**Task material**
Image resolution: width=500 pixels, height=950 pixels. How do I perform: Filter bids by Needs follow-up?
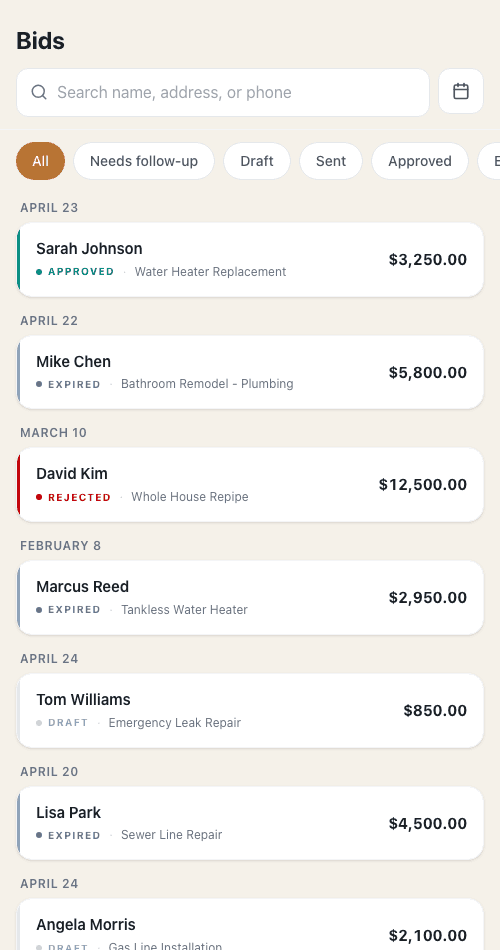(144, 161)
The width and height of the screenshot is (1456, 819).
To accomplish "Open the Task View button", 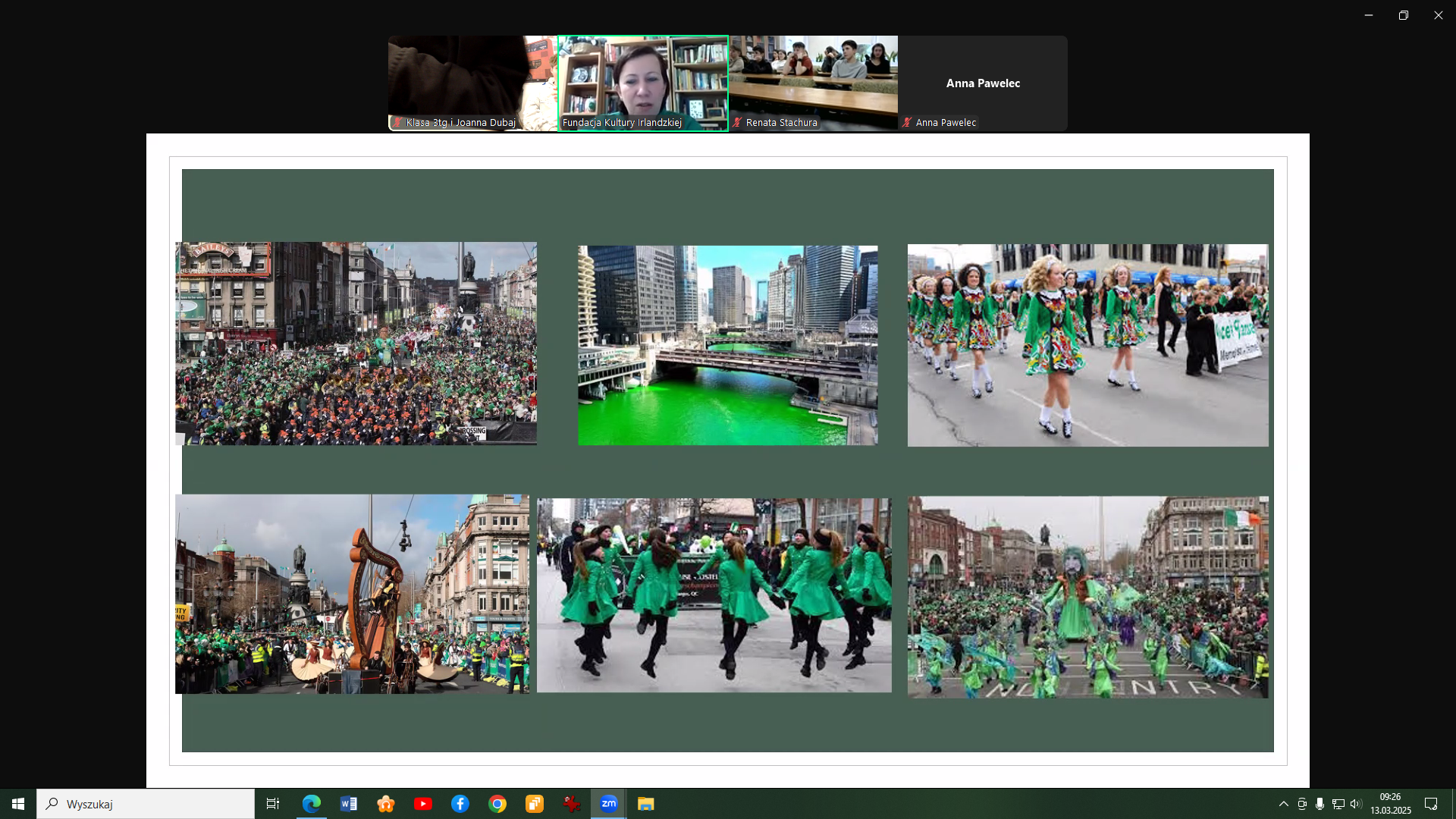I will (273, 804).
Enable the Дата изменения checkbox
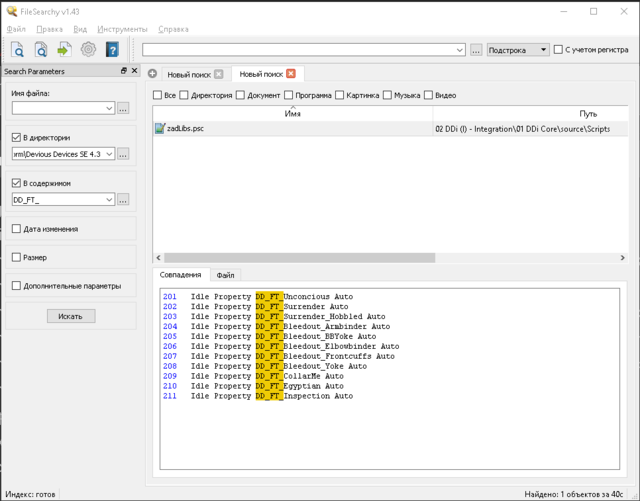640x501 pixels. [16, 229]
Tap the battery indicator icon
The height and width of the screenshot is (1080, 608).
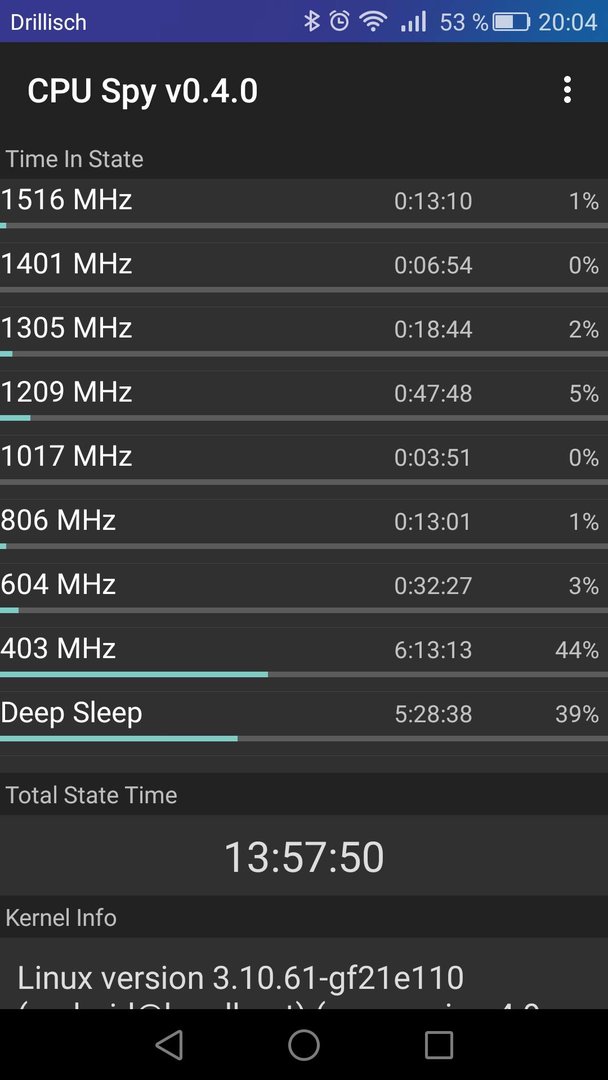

**Stated problem**
Rewrite the entries starting at the line containing "Tap the battery indicator icon" and ending at the end of the entries, replacing "battery indicator" with "Wi-Fi status" and leaving everything else unchanged. Omit the pictures from your answer.

**Worked solution**
Tap the Wi-Fi status icon
The height and width of the screenshot is (1080, 608).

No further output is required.